* _Your objective_: Leave out the pictures, then return the records word for word.

[[ Supplied material, beginning ]]

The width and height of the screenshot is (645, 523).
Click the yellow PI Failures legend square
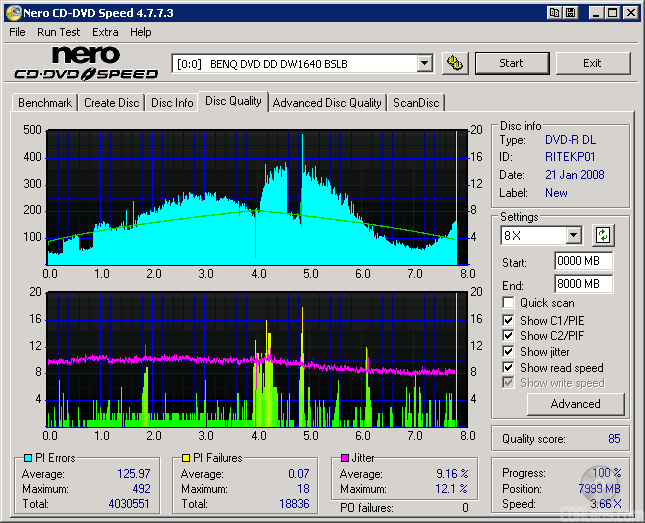click(186, 458)
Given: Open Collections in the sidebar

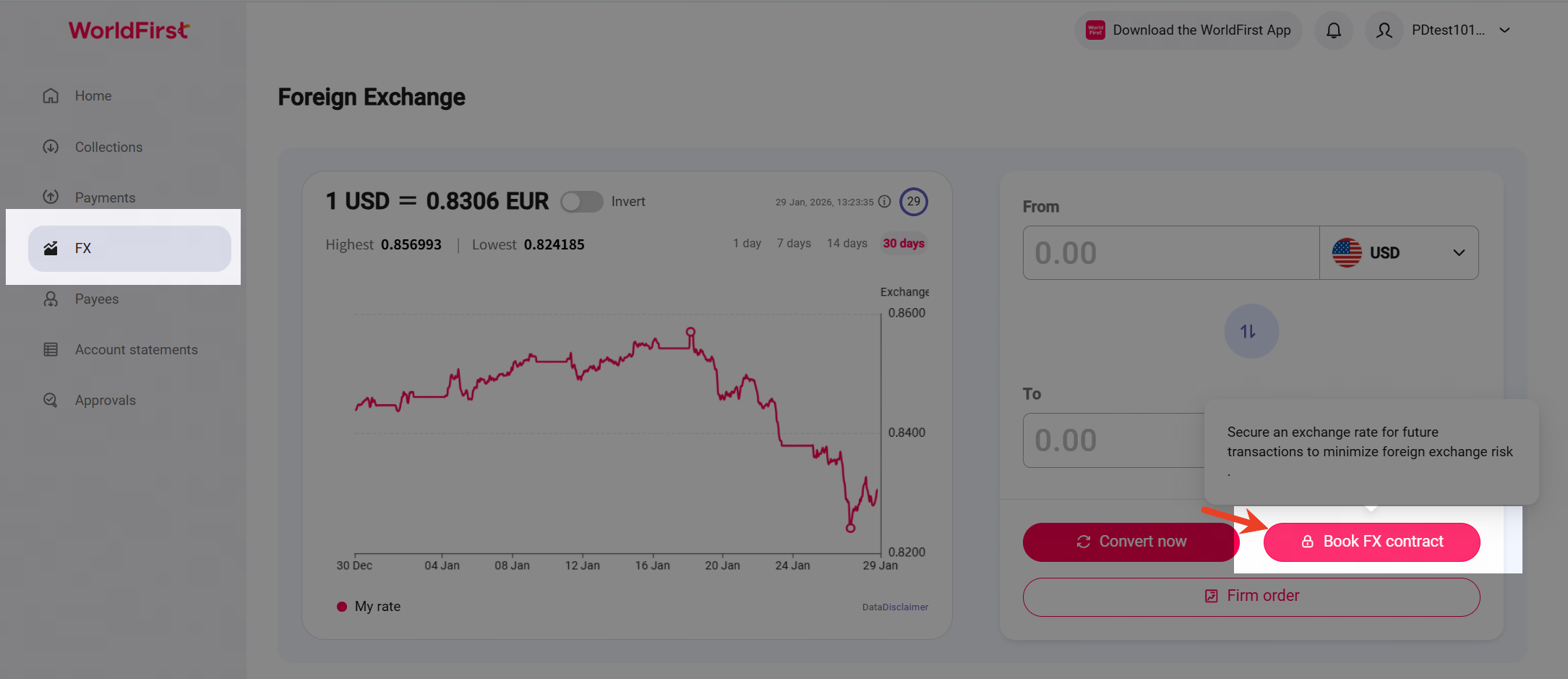Looking at the screenshot, I should point(108,147).
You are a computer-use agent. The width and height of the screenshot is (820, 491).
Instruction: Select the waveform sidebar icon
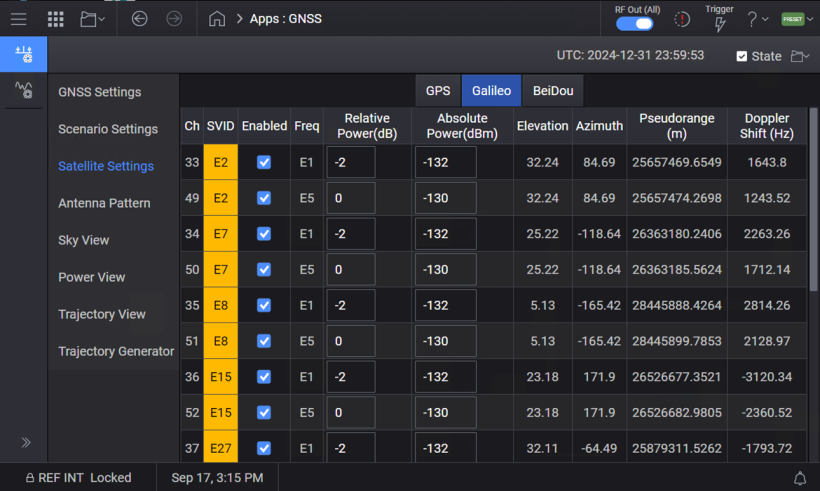[x=23, y=91]

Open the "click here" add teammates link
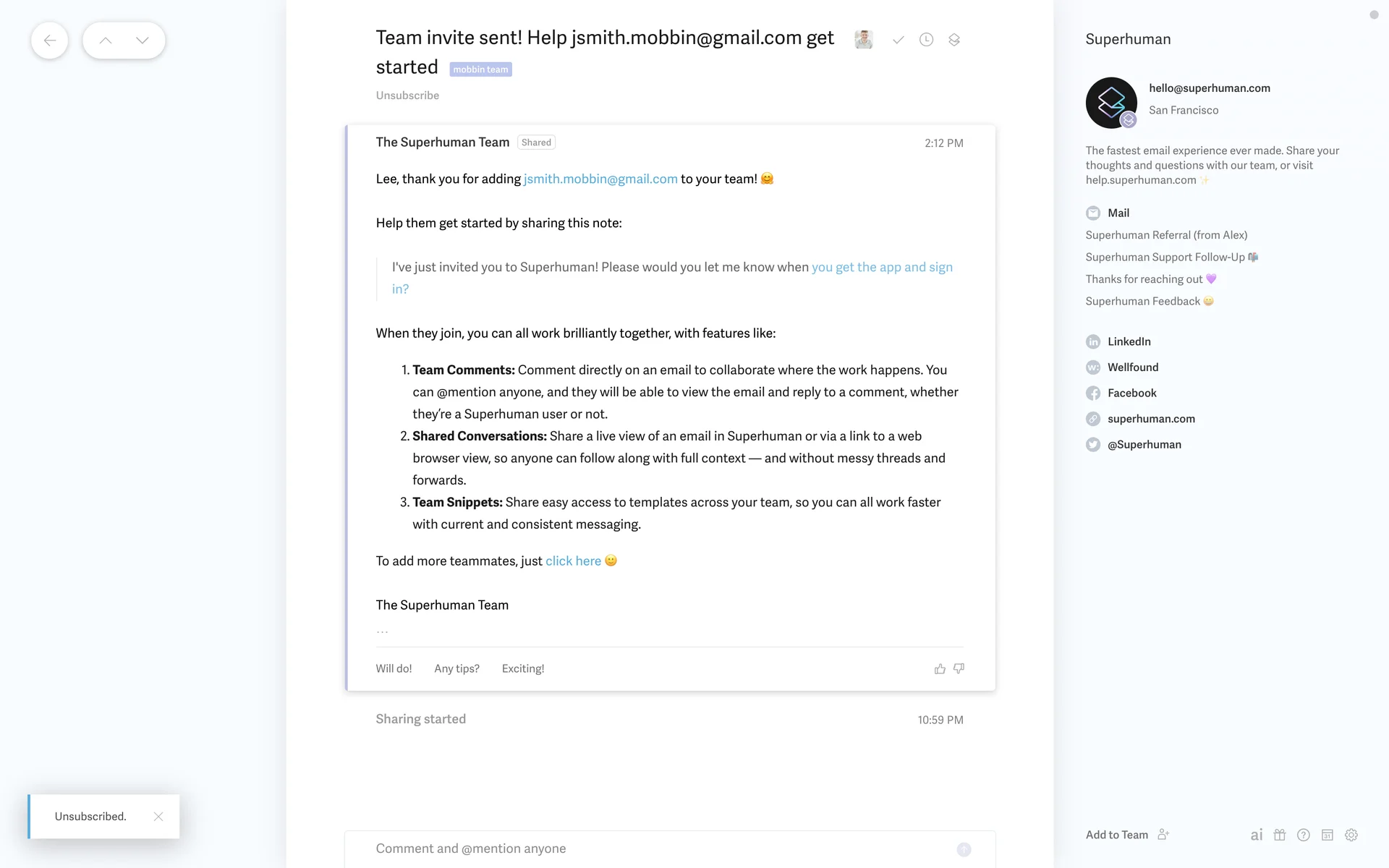coord(573,561)
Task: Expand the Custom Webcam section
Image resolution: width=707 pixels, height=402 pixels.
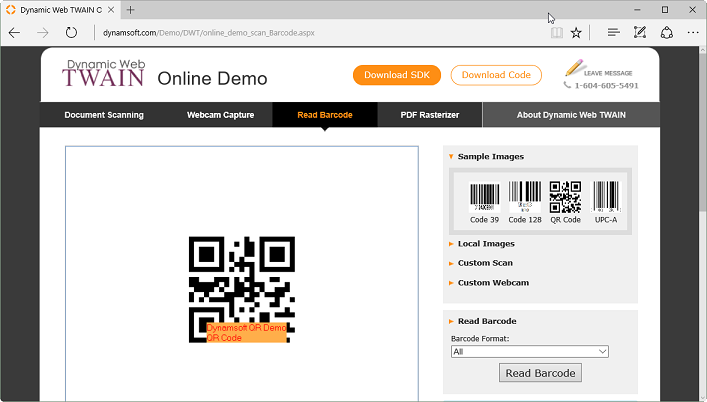Action: click(493, 283)
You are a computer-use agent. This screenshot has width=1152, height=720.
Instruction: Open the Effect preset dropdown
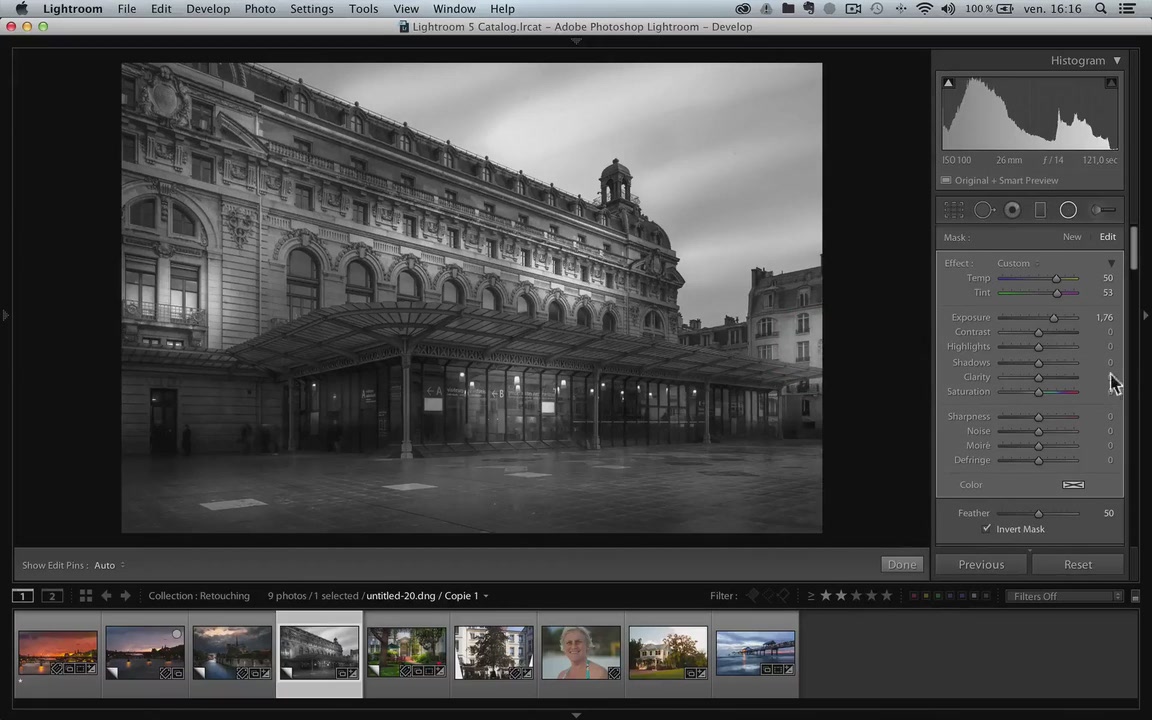click(1018, 263)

[[ Supplied material, end ]]

* _Answer box_:
The width and height of the screenshot is (645, 523).
Click the yellow PI Failures legend square
click(186, 458)
Given: Open Collections in the sidebar

Looking at the screenshot, I should point(108,147).
You are a computer-use agent. The width and height of the screenshot is (820, 491).
Instruction: Select the waveform sidebar icon
[x=23, y=91]

Open the "click here" add teammates link
coord(573,561)
Task: Expand the Custom Webcam section
Image resolution: width=707 pixels, height=402 pixels.
Action: click(493, 283)
You are a computer-use agent. This screenshot has width=1152, height=720.
Instruction: Open the Effect preset dropdown
click(1018, 263)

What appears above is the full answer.